Two main types of thermal imaging have spread in the past few years: near infrared imaging (NIR) and far infrared or thermal imaging (FIR). In these types, the camera device can detect and record the thermal distribution over objects that produce heat, such as human body. Subsequently, this distribution is recorded according to its value with different colors in the image. This technology has been utilized for face detection and recognition [9, 10]. It has also shown a great potential for face detection and recognition in nighttime and dark environment [11]. However, it is possible to extract other traits and personalities from faces detected in these images. Such information enhances the security and surveillance applications of NIR cameras.

In this work, a new face thermal image gender classifier (IRT_ResNet) is proposed. The model utilizes ResNet 101 CNN that consists of 101 layers. 3366 thermal images have been leveraged for training and testing purposes. The model has been compared to normal CNN, PCA, local binary pattern, and scale invariant feature transform. IRT_ResNet model overcomes these models in the accuracy of gender classification of faces in thermal images.
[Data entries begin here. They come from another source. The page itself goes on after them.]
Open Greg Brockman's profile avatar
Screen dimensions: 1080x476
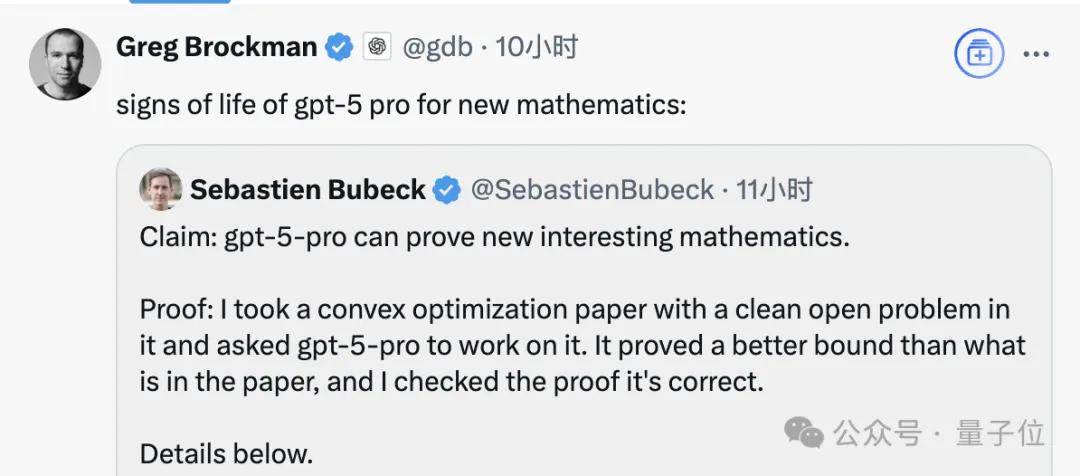coord(65,64)
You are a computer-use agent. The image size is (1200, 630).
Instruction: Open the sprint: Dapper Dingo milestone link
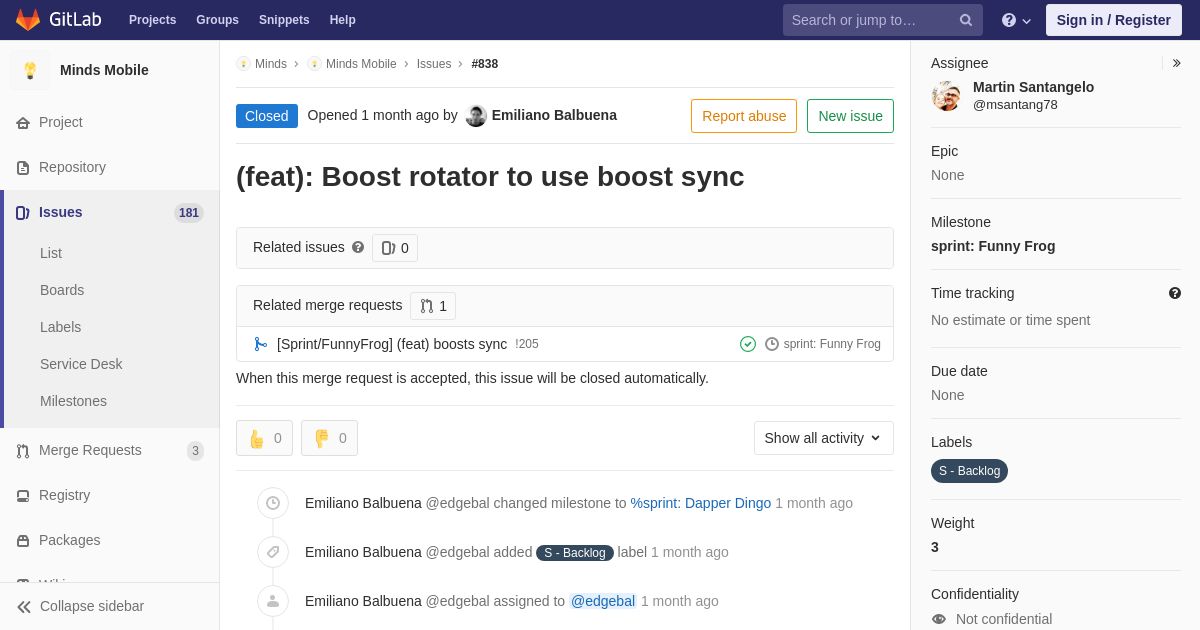click(x=700, y=503)
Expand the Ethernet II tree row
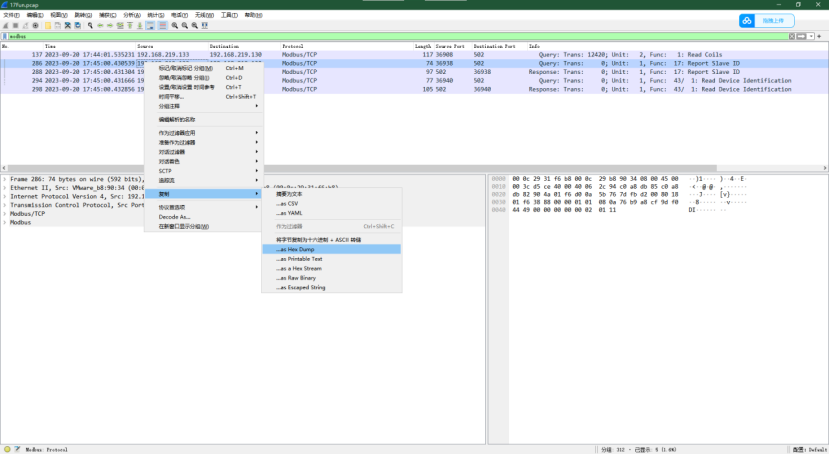The width and height of the screenshot is (830, 454). click(5, 187)
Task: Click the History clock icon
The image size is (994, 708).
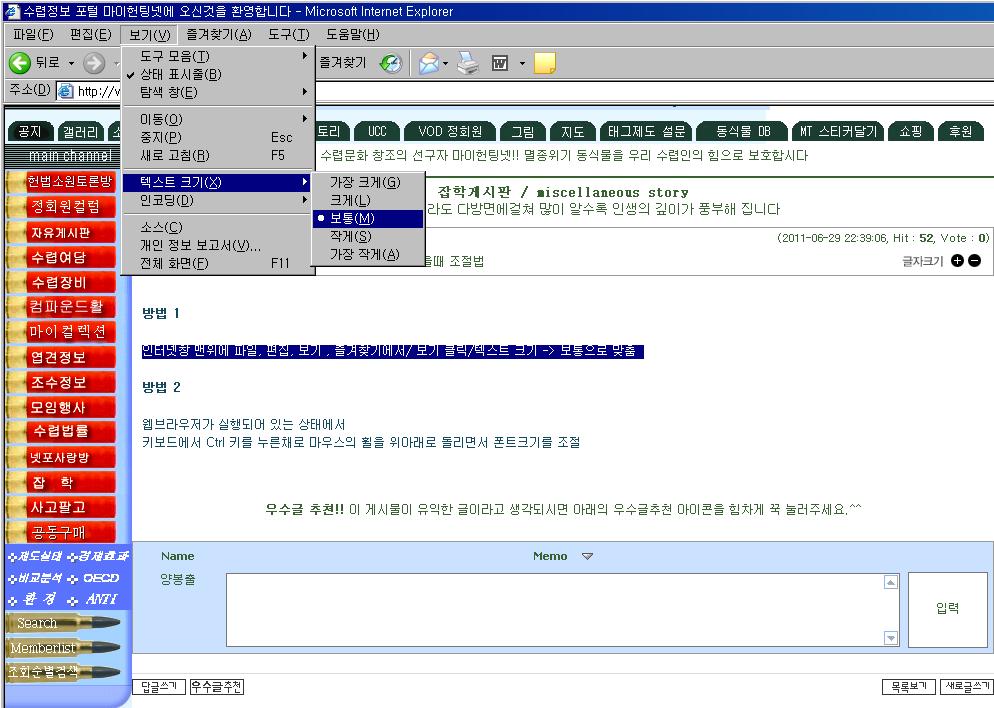Action: click(x=391, y=63)
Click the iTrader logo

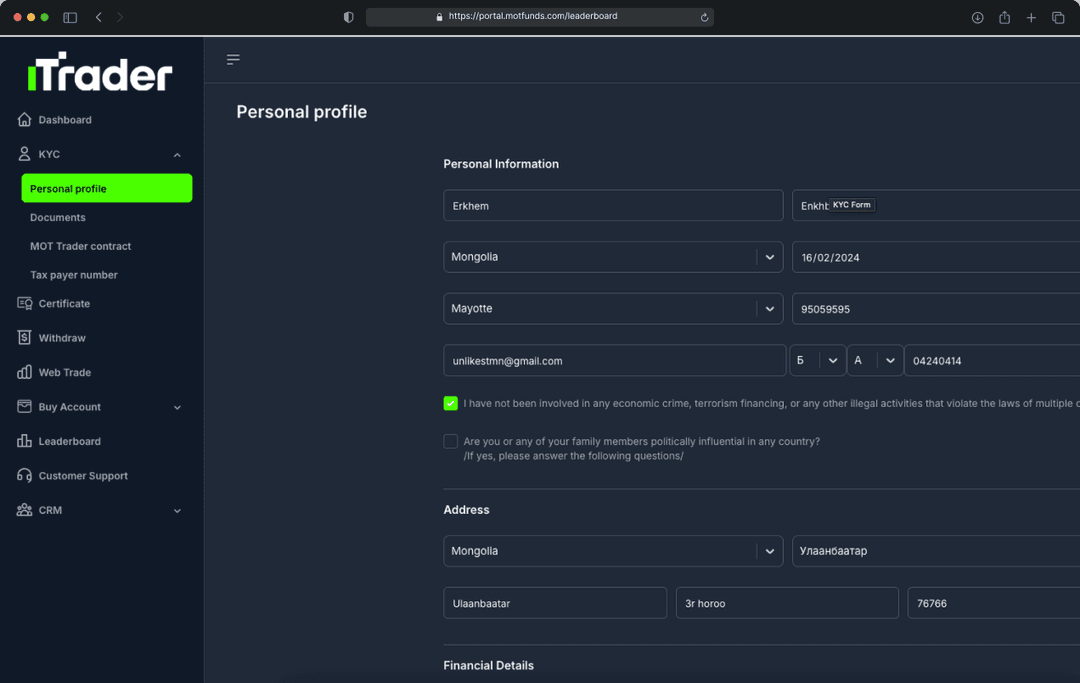point(100,73)
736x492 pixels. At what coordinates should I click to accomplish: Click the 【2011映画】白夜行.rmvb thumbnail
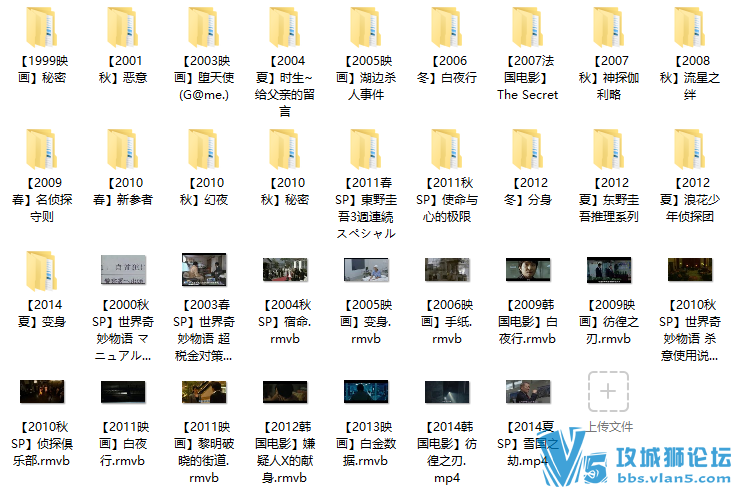tap(123, 392)
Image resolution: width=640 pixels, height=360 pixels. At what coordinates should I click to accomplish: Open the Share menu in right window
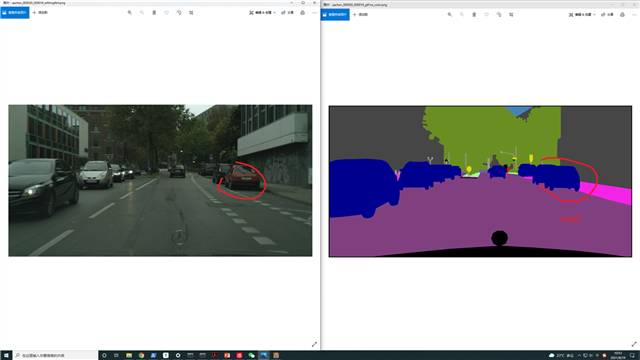607,15
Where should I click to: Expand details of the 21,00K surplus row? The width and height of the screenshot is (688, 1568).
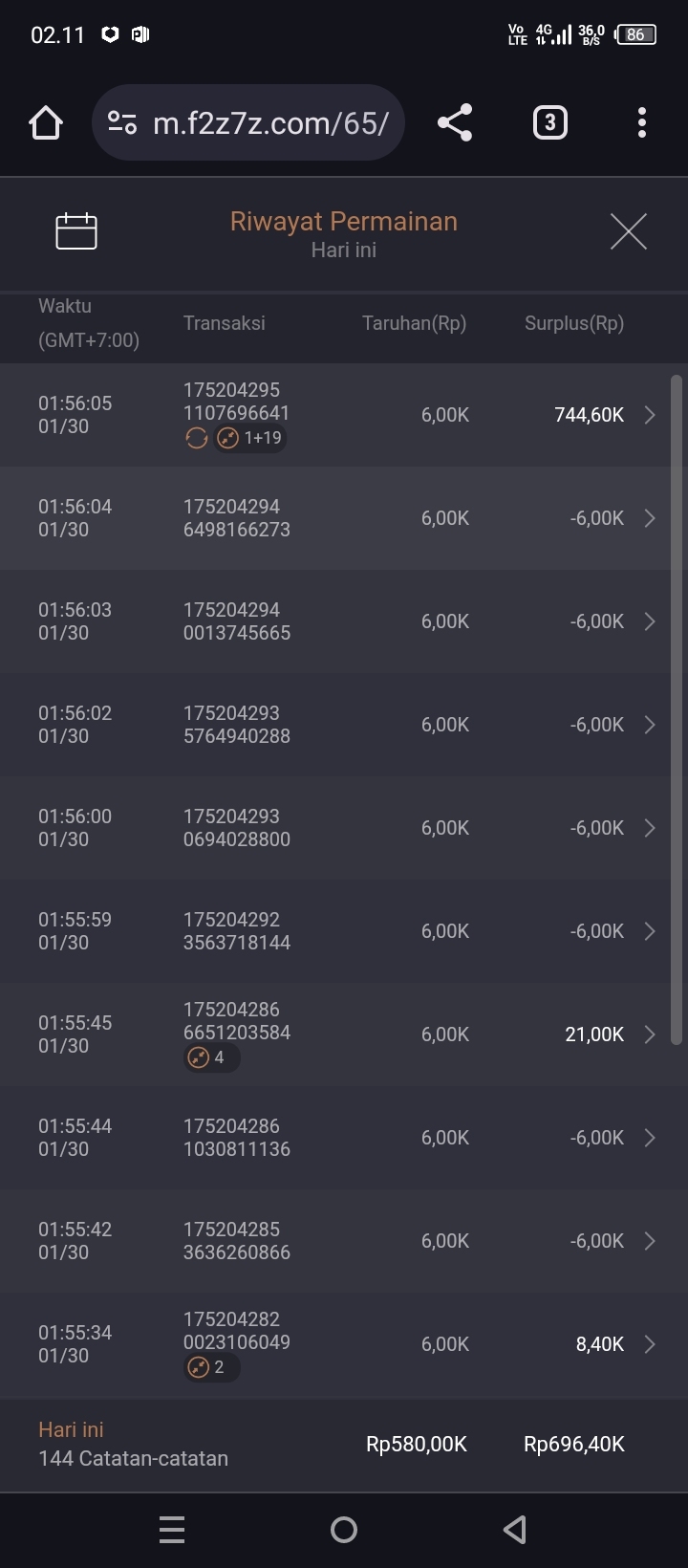point(650,1034)
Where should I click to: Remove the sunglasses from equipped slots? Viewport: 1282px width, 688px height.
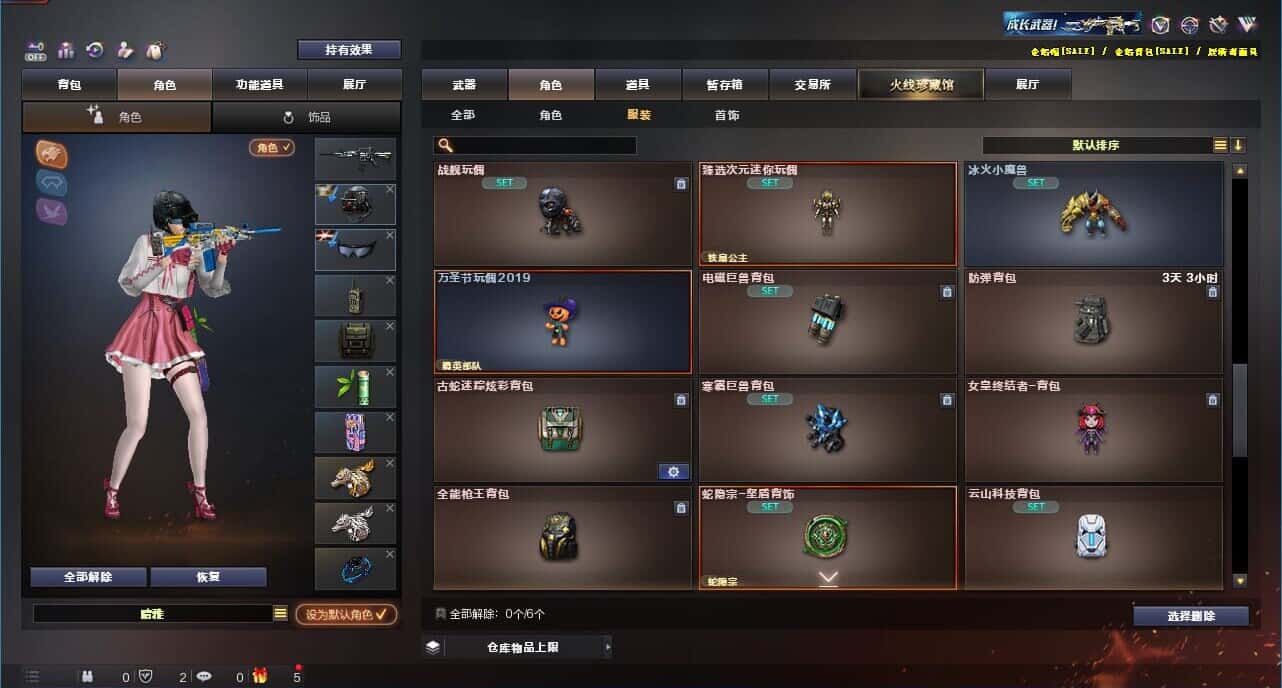tap(390, 235)
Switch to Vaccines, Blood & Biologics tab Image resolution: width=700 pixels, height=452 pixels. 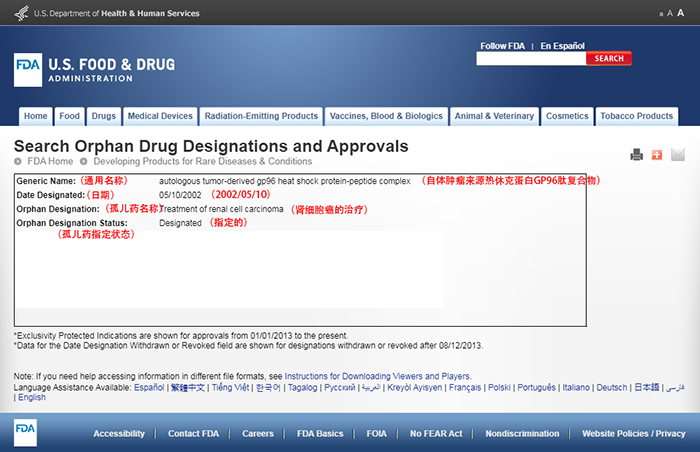[386, 116]
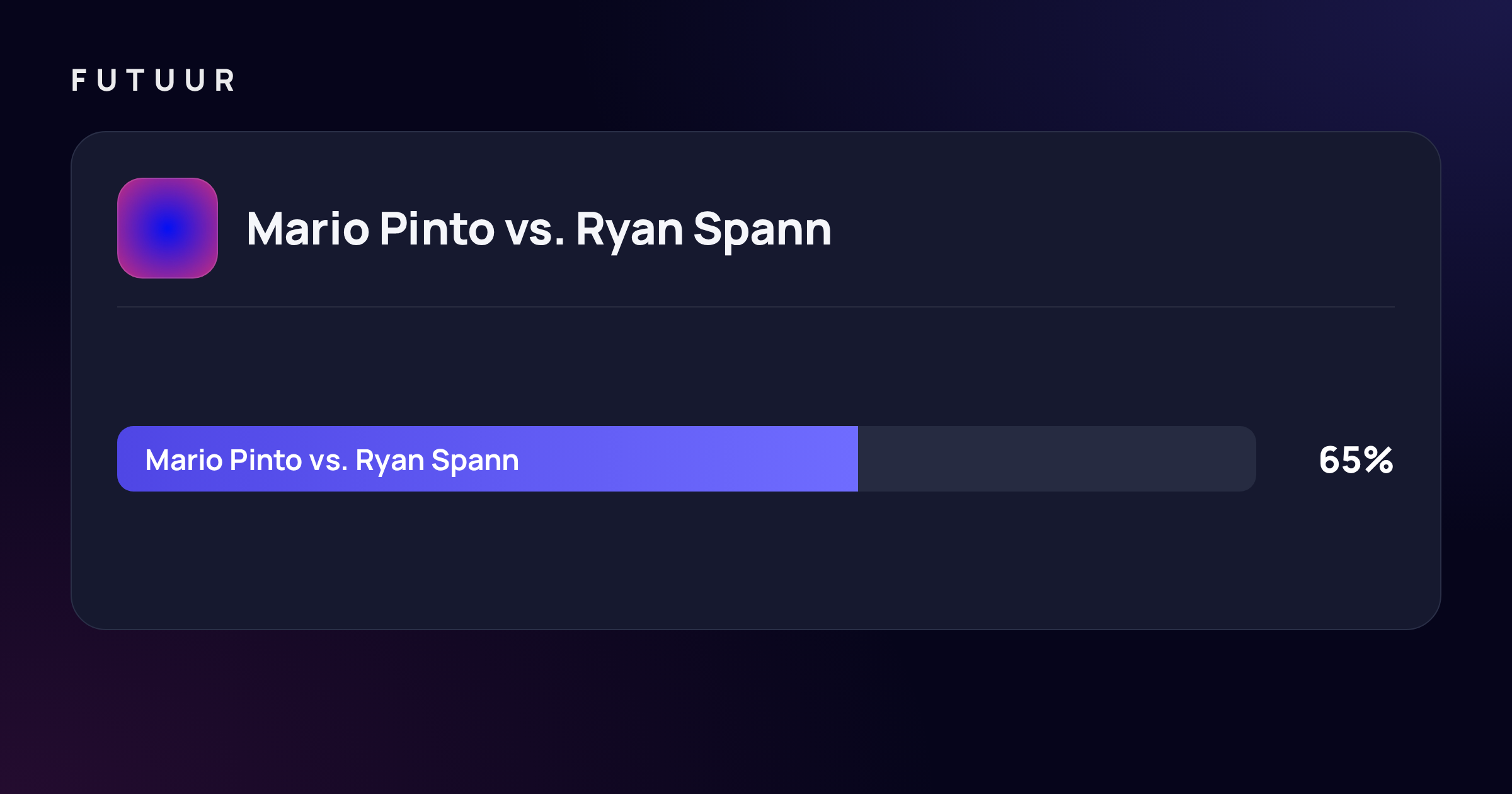Screen dimensions: 1512x794
Task: Click "Ryan Spann" inside the purple bar
Action: tap(437, 461)
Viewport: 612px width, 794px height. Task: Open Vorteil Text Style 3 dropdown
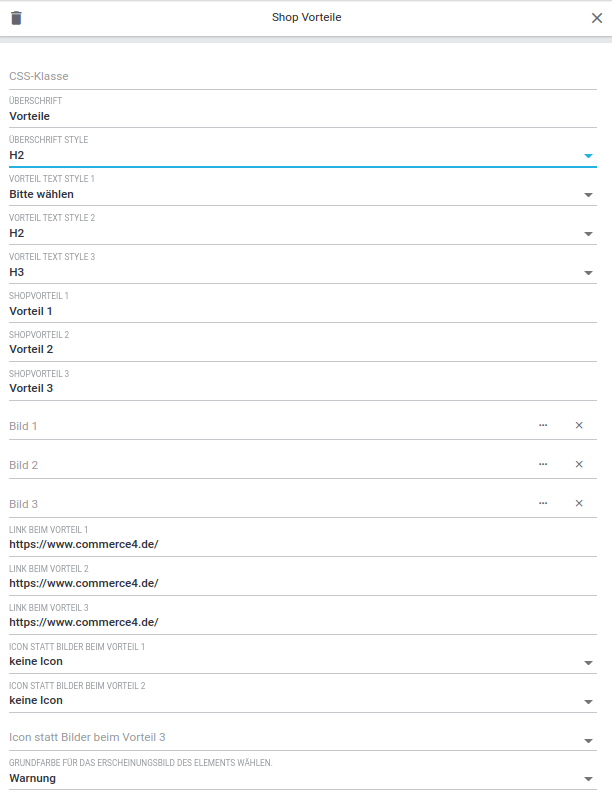pyautogui.click(x=588, y=273)
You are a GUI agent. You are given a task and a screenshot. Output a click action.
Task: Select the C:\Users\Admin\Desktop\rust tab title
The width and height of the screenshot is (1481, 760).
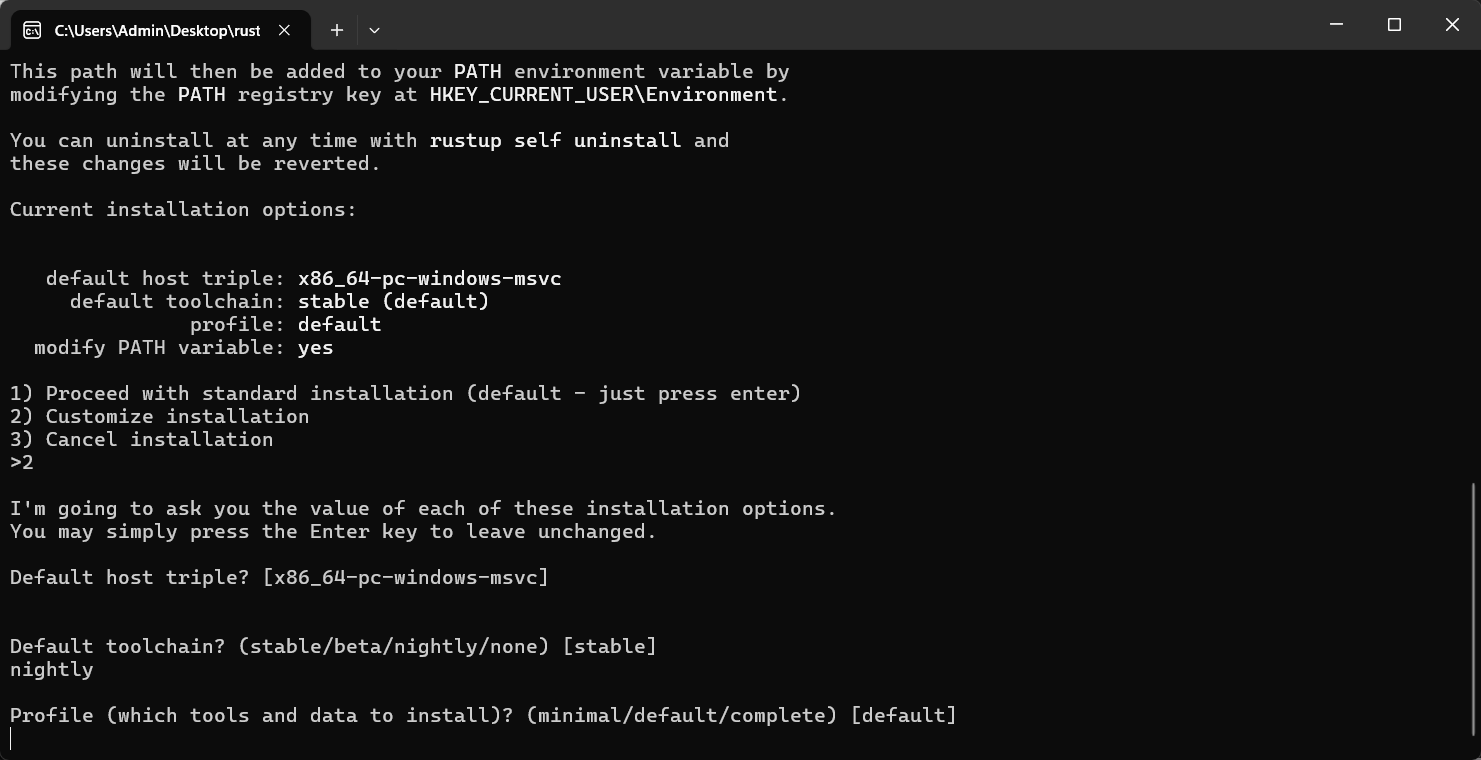click(x=157, y=30)
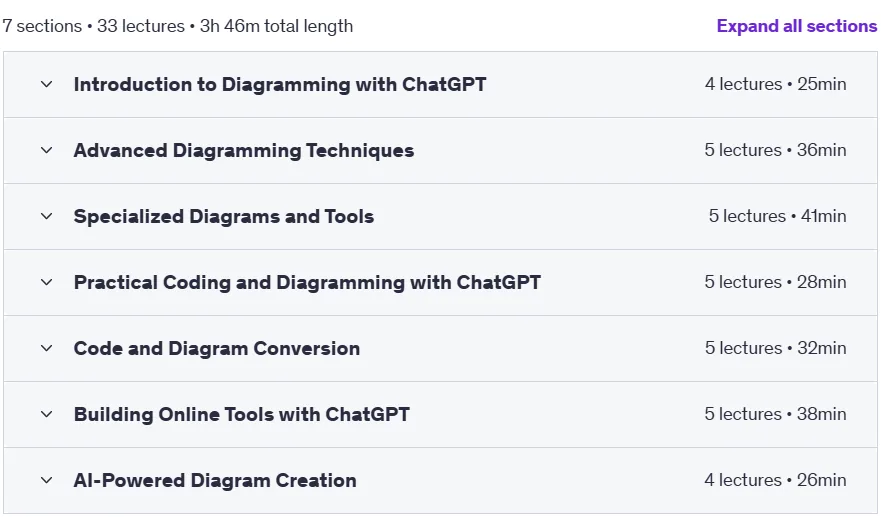Select Code and Diagram Conversion section title

coord(217,348)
The rest of this paper is organized as follows: In Section 2, related work that has been conducted on gender classification and age detection in images utilizing machine learning algorithms and techniques is overviewed. Section 3 introduces the IRT_ResNet proposed model. Section 4 overviews the experiments that have been conducted and the comparison results. The paper conclusion and future suggestions are given in Section 5.

Gender detection and recognition from face images have gained great interest from researchers over the past decade. The eruption in machine learning algorithms and their applications in image processing improved the detection of different human properties and personal traits from images [1214]. One of the important traits is the gender of the faces detected in the images [15]. To classify the faces into their genders, many machine learning methods and techniques have been leveraged. The following subsection overviews these techniques.

2.1. Machine Learning in Gender Classification

Using supervised machine learning algorithms in image classification can be divided into two main classes: feature extraction as preprocessing and raw data usage for classification. In the first class, the developer and the designer are required to extract features from the face images and to feed them into a machine learning classifier. For example, the authors in [16] utilized a combination of shifted filter responses (COSFIRE) [17] to extract features from points of interest in the face images. In their method, a collection of Gabor filters was used. The outputs of the COSFIRE trained filters were fed into a SVM model for classification. GENDER-FERET dataset [18] has been used. Approximately 470 images for training and testing have been utilized. An accuracy of 93.7% has been reported. In [19], the authors proposed an age-gender classifier that can be trained with a small number of images. The proposed method extracted textures and shape information from faces based on canny edge detection method. Different areas of the face, such as nose and mouth, have been subsequently shaped with the edge detection. Neural network model has been trained for the classification process. An accuracy of 94% has been reported. In [20], the authors extracted several features from face images, such as rectangular features, local binary pattern, and wavelet coefficients. After that, AdaBoost [21] classifier was trained and compared to SVM and PCA algorithms. A combination of three datasets has been used to obtain a total of 4245 images. An accuracy of more than 99% has been reached.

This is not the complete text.